Please rewrite every line of the material below as a JSON list of strings, one string per line, and leave out blank lines.

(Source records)
-- START --
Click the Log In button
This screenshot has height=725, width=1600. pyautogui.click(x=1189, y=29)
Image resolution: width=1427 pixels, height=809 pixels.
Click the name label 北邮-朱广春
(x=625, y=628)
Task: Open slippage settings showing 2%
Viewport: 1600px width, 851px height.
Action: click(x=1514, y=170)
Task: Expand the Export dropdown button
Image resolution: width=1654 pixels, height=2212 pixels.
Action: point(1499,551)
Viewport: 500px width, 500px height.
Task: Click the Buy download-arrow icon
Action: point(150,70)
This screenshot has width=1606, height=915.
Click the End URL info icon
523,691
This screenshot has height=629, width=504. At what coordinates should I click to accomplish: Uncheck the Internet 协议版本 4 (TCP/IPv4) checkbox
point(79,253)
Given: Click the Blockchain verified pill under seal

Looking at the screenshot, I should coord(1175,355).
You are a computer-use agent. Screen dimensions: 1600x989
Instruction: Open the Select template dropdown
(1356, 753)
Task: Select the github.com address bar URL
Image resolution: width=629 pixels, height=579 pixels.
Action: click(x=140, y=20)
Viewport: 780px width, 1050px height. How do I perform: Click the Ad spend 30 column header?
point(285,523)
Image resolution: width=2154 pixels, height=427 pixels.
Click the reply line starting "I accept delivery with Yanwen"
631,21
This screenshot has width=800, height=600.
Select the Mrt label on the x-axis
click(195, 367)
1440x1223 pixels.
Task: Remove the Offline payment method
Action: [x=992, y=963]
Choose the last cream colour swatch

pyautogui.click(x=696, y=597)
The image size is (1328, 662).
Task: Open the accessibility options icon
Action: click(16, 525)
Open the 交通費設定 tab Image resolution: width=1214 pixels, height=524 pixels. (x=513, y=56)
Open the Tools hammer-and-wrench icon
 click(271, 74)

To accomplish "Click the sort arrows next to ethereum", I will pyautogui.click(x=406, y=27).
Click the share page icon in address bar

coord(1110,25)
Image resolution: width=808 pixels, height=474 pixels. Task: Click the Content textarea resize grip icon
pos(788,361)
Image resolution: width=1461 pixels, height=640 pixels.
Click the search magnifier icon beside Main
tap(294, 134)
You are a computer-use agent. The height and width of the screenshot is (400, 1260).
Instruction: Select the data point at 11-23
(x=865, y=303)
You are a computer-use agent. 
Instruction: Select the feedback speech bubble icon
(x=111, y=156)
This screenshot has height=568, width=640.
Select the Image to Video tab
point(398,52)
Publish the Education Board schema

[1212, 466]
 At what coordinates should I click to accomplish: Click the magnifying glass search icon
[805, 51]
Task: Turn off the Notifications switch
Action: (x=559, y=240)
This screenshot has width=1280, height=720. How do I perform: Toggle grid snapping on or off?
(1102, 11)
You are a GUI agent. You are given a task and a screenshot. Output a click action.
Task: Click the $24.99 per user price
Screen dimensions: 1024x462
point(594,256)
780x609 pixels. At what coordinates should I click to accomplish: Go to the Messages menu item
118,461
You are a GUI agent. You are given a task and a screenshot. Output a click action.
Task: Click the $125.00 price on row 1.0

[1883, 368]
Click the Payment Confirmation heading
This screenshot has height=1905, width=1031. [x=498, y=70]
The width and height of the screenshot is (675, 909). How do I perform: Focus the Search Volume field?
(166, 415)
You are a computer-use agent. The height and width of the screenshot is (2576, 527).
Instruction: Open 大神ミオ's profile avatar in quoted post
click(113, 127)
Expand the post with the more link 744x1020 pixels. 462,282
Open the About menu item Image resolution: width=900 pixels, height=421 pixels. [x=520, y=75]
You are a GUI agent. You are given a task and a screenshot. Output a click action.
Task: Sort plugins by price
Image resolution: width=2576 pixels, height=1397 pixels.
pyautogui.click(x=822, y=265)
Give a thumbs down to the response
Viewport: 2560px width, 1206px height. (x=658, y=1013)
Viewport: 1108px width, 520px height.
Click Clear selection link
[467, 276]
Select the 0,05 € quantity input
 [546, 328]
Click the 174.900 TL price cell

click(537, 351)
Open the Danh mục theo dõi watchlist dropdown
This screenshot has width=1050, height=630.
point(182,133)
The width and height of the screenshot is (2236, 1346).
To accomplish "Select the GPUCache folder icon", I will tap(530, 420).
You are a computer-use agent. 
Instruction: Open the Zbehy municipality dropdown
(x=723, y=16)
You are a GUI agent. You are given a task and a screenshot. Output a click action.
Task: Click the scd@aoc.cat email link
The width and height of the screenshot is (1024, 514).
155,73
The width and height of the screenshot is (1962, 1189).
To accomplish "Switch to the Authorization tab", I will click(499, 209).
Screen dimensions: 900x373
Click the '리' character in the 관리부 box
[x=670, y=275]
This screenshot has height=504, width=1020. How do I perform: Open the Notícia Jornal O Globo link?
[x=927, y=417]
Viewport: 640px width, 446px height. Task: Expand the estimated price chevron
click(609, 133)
-- END --
_Exercise result_
[
  "Click the Log In button",
  "This screenshot has height=725, width=1600. pyautogui.click(x=1189, y=29)",
  "Image resolution: width=1427 pixels, height=809 pixels.",
  "Click the name label 北邮-朱广春",
  "(x=625, y=628)",
  "Task: Open slippage settings showing 2%",
  "Viewport: 1600px width, 851px height.",
  "Action: click(x=1514, y=170)",
  "Task: Expand the Export dropdown button",
  "Image resolution: width=1654 pixels, height=2212 pixels.",
  "Action: point(1499,551)",
  "Viewport: 500px width, 500px height.",
  "Task: Click the Buy download-arrow icon",
  "Action: point(150,70)",
  "This screenshot has width=1606, height=915.",
  "Click the End URL info icon",
  "523,691",
  "This screenshot has height=629, width=504. At what coordinates should I click to accomplish: Uncheck the Internet 协议版本 4 (TCP/IPv4) checkbox",
  "point(79,253)",
  "Given: Click the Blockchain verified pill under seal",
  "Looking at the screenshot, I should coord(1175,355).",
  "You are a computer-use agent. Screen dimensions: 1600x989",
  "Instruction: Open the Select template dropdown",
  "(1356, 753)",
  "Task: Select the github.com address bar URL",
  "Image resolution: width=629 pixels, height=579 pixels.",
  "Action: click(x=140, y=20)",
  "Viewport: 780px width, 1050px height. How do I perform: Click the Ad spend 30 column header?",
  "point(285,523)",
  "Image resolution: width=2154 pixels, height=427 pixels.",
  "Click the reply line starting \"I accept delivery with Yanwen\"",
  "631,21",
  "This screenshot has width=800, height=600.",
  "Select the Mrt label on the x-axis",
  "click(195, 367)",
  "1440x1223 pixels.",
  "Task: Remove the Offline payment method",
  "Action: [x=992, y=963]",
  "Choose the last cream colour swatch",
  "pyautogui.click(x=696, y=597)",
  "The image size is (1328, 662).",
  "Task: Open the accessibility options icon",
  "Action: click(16, 525)",
  "Open the 交通費設定 tab Image resolution: width=1214 pixels, height=524 pixels. (x=513, y=56)",
  "Open the Tools hammer-and-wrench icon",
  " click(271, 74)",
  "To accomplish \"Click the sort arrows next to ethereum\", I will pyautogui.click(x=406, y=27).",
  "Click the share page icon in address bar",
  "coord(1110,25)",
  "Image resolution: width=808 pixels, height=474 pixels. Task: Click the Content textarea resize grip icon",
  "pos(788,361)",
  "Image resolution: width=1461 pixels, height=640 pixels.",
  "Click the search magnifier icon beside Main",
  "tap(294, 134)",
  "You are a computer-use agent. The height and width of the screenshot is (400, 1260).",
  "Instruction: Select the data point at 11-23",
  "(x=865, y=303)",
  "You are a computer-use agent. ",
  "Instruction: Select the feedback speech bubble icon",
  "(x=111, y=156)",
  "This screenshot has height=568, width=640.",
  "Select the Image to Video tab",
  "point(398,52)",
  "Publish the Education Board schema",
  "[1212, 466]",
  " At what coordinates should I click to accomplish: Click the magnifying glass search icon",
  "[805, 51]",
  "Task: Turn off the Notifications switch",
  "Action: (x=559, y=240)",
  "This screenshot has width=1280, height=720. How do I perform: Toggle grid snapping on or off?",
  "(1102, 11)",
  "You are a GUI agent. You are given a task and a screenshot. Output a click action.",
  "Task: Click the $24.99 per user price",
  "Screen dimensions: 1024x462",
  "point(594,256)",
  "780x609 pixels. At what coordinates should I click to accomplish: Go to the Messages menu item",
  "118,461",
  "You are a GUI agent. You are given a task and a screenshot. Output a click action.",
  "Task: Click the $125.00 price on row 1.0",
  "[1883, 368]",
  "Click the Payment Confirmation heading",
  "This screenshot has height=1905, width=1031. [x=498, y=70]",
  "The width and height of the screenshot is (675, 909). How do I perform: Focus the Search Volume field?",
  "(166, 415)",
  "You are a computer-use agent. The height and width of the screenshot is (2576, 527).",
  "Instruction: Open 大神ミオ's profile avatar in quoted post",
  "click(113, 127)",
  "Expand the post with the more link 744x1020 pixels. 462,282",
  "Open the About menu item Image resolution: width=900 pixels, height=421 pixels. [x=520, y=75]",
  "You are a GUI agent. You are given a task and a screenshot. Output a click action.",
  "Task: Sort plugins by price",
  "Image resolution: width=2576 pixels, height=1397 pixels.",
  "pyautogui.click(x=822, y=265)",
  "Give a thumbs down to the response",
  "Viewport: 2560px width, 1206px height. (x=658, y=1013)",
  "Viewport: 1108px width, 520px height.",
  "Click Clear selection link",
  "[467, 276]",
  "Select the 0,05 € quantity input",
  " [546, 328]",
  "Click the 174.900 TL price cell",
  "click(537, 351)",
  "Open the Danh mục theo dõi watchlist dropdown",
  "This screenshot has width=1050, height=630.",
  "point(182,133)",
  "The width and height of the screenshot is (2236, 1346).",
  "To accomplish \"Select the GPUCache folder icon\", I will tap(530, 420).",
  "You are a computer-use agent. ",
  "Instruction: Open the Zbehy municipality dropdown",
  "(x=723, y=16)",
  "You are a GUI agent. You are given a task and a screenshot. Output a click action.",
  "Task: Click the scd@aoc.cat email link",
  "The width and height of the screenshot is (1024, 514).",
  "155,73",
  "The width and height of the screenshot is (1962, 1189).",
  "To accomplish \"Switch to the Authorization tab\", I will click(499, 209).",
  "Screen dimensions: 900x373",
  "Click the '리' character in the 관리부 box",
  "[x=670, y=275]",
  "This screenshot has height=504, width=1020. How do I perform: Open the Notícia Jornal O Globo link?",
  "[x=927, y=417]",
  "Viewport: 640px width, 446px height. Task: Expand the estimated price chevron",
  "click(609, 133)"
]